Art for Investment's Sake
Still Drawing, For Better or Worse
The Night the Art Market Went Bust?
The unforgiving recession has pummeled stock and bond markets, but an unconventional investment has Victor Cordell smiling.
On a recent San Francisco morning, Cordell read aloud a letter from The Collectors Fund, a Kansas City-based investment fund that buys mostly 20th century American art. He joined in October. For the year that ended in June, the value of the fund’s holdings rose 10 percent a unit, based on multiple appraisals, following a 20 percent increase the prior year.
“Even the real cutting-edge modern art got hurt, but The Collectors Fund—both because of the way that they buy and the class of art that they buy into—hit pretty much the sweet spot in the market,” he said. “So, as a result, we have fared well.”
The appraisals suggest a performance that significantly outpaces the Mei Moses Fine Art Index, which tracks the financial returns of the art market. “Is it possible? Yes,” said co-founder Michael Moses. “Is it difficult in this environment? Yes.” According to the index, returns on all art fell 4.5 percent last year and 31 percent in the first half of 2009. “It may be that the appraisers who viewed the work feel that its qualitative factors outweigh the decline in the quantitative measure,” he said.
The fund has only been in existence for two years, so it remains to be seen whether it can continue to perform in the long term.
Currently valued at $17 million, it holds pieces such as a massive, vibrantly painted aluminum structure by Frank Stella, The Mat Maker, and serene pastel drawing, Four Cakes, by Wayne Thiebaud. The approximately 125 investing entities, typically couples, don’t have to rely on brochures to view the fund’s more than 130-work collection—the pieces are stored in their homes on a rotating basis, another part of the fund’s diversification strategy.
Fund founder and executive chairman Sandy Kemper attributes the fund’s performance to its emphasis on bringing efficiencies to an inefficient market. The fund uses experts to shy away from price-inflating fads and puts connections to work to buy roughly a third of its pieces from private collectors, avoiding fees from galleries or auction houses.
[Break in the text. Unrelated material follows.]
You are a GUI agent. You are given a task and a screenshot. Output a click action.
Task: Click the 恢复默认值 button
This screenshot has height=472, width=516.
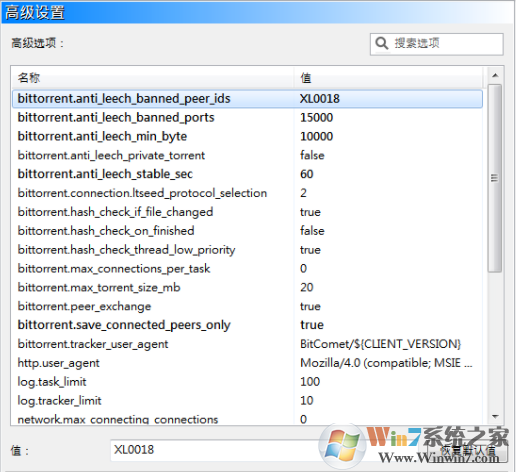pyautogui.click(x=467, y=451)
It focuses on pieces priced in the middle third of the fine art market, which Kemper believes is the most liquid and historically best performing.
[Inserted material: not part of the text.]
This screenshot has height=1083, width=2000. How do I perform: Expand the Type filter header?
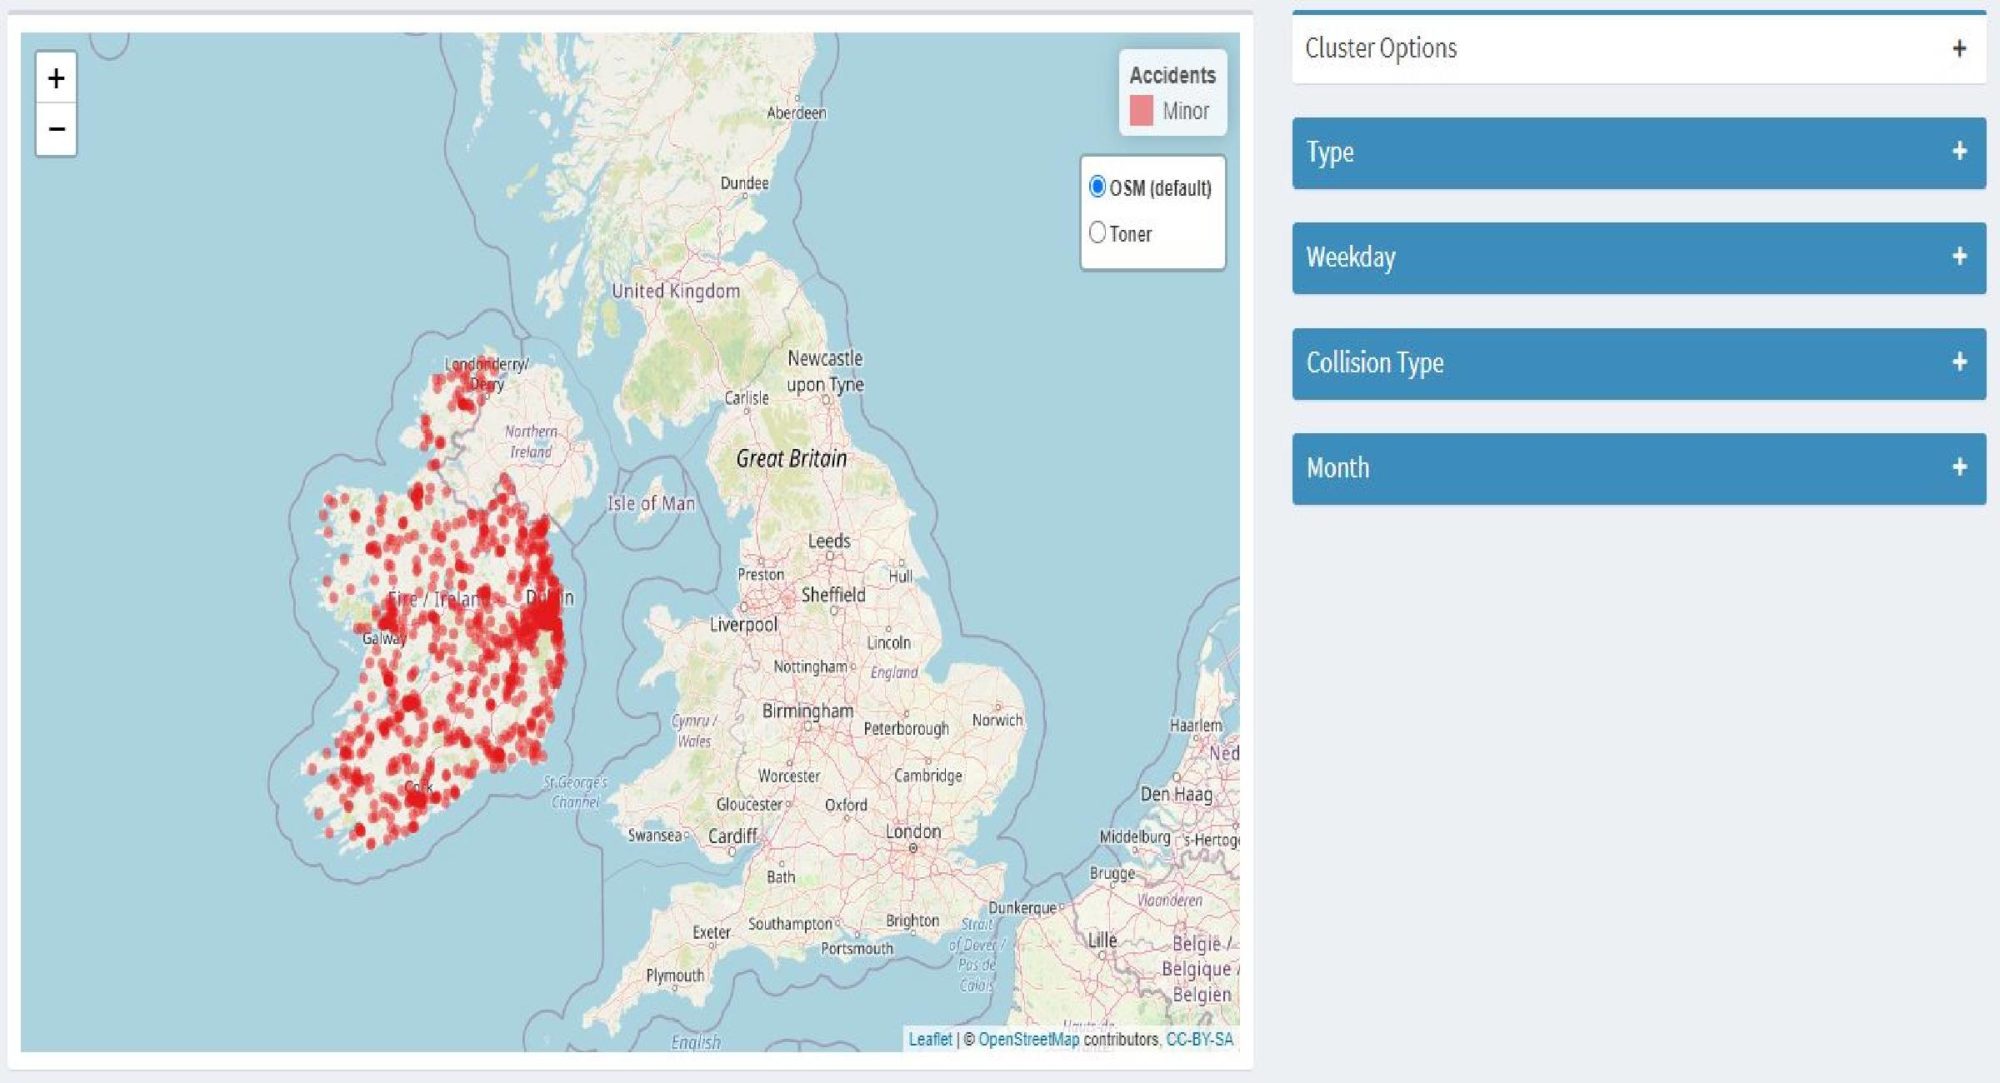(1329, 153)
Inflation worries have attracted the latest influx of members, said Kemper.
“People are beginning to worry about the declining of the dollar,” says Kemper. “Art also runs very well against inflation.”
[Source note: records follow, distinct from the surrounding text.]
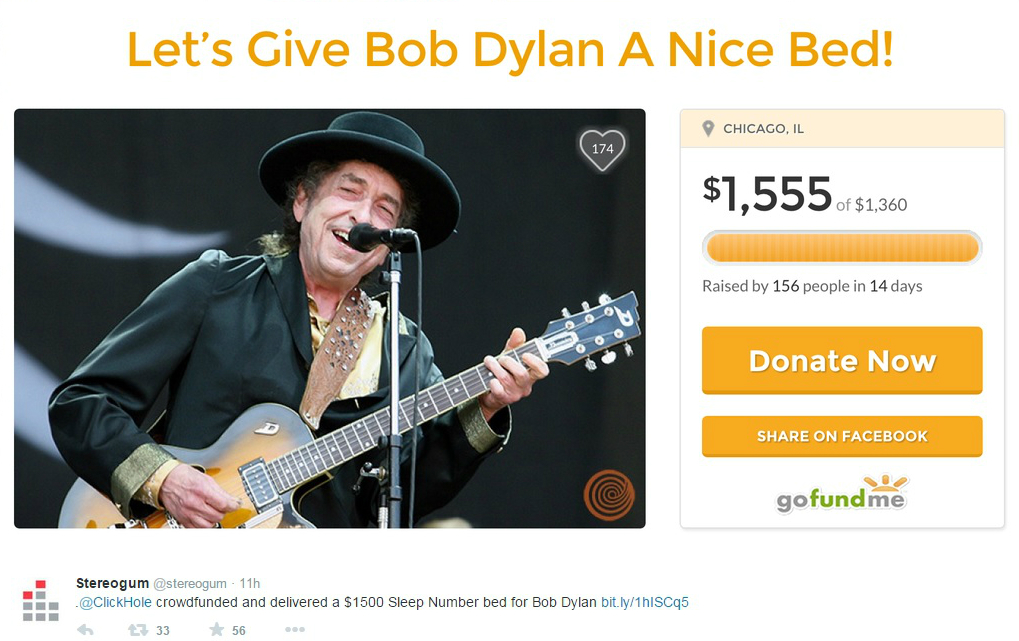Click the CHICAGO, IL location label
The height and width of the screenshot is (641, 1019).
click(x=764, y=129)
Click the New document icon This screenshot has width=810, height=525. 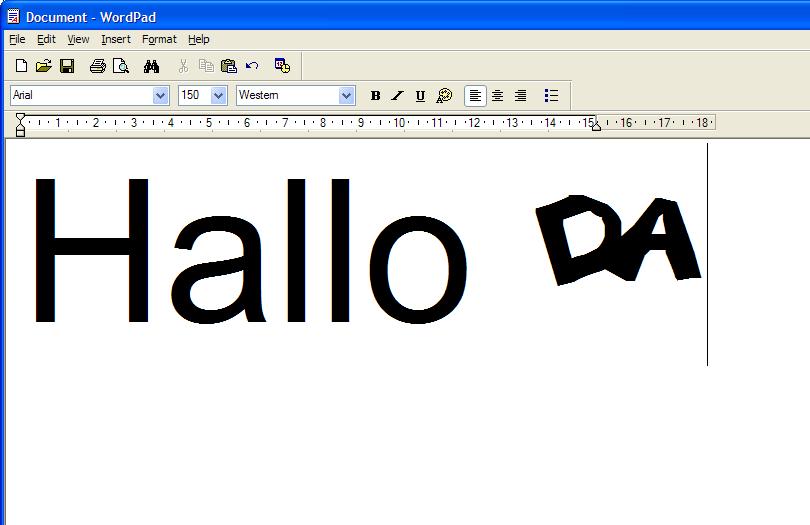click(x=21, y=66)
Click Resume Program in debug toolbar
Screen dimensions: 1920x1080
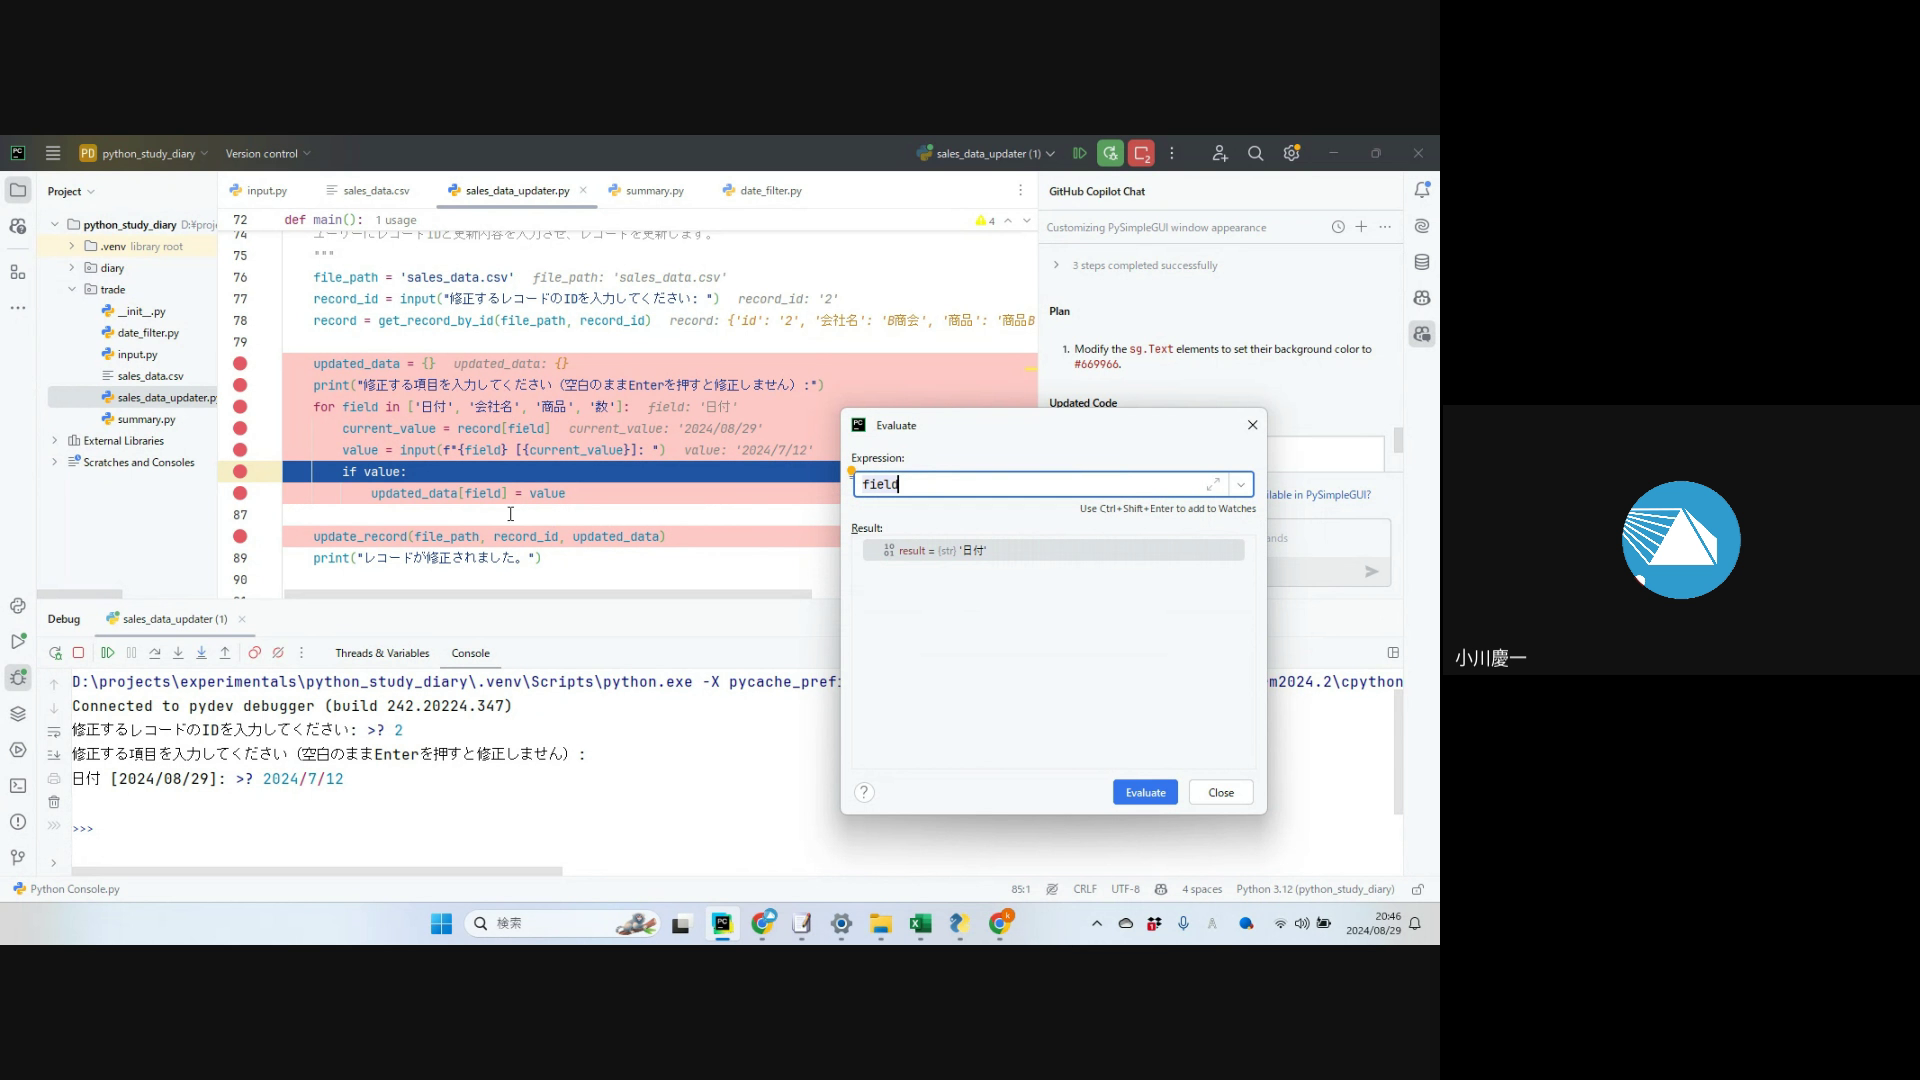tap(108, 653)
Now is a particularly good time to buy because many private collectors want to sell, Kemper said.
The fund, expected to close to new members by the end of the year, buys works typically ranging from $50,000 to $500,000. In a given year, the fund may part with none to as much as 10 percent of the collection, depending on offers and opportunities.
“We’ll sell works from time to time, we’ll pay a little bit of that profit out to the members, and we’ll reinvest the rest to acquire more work,” said Kemper, who may eventually form other funds focusing on different genres.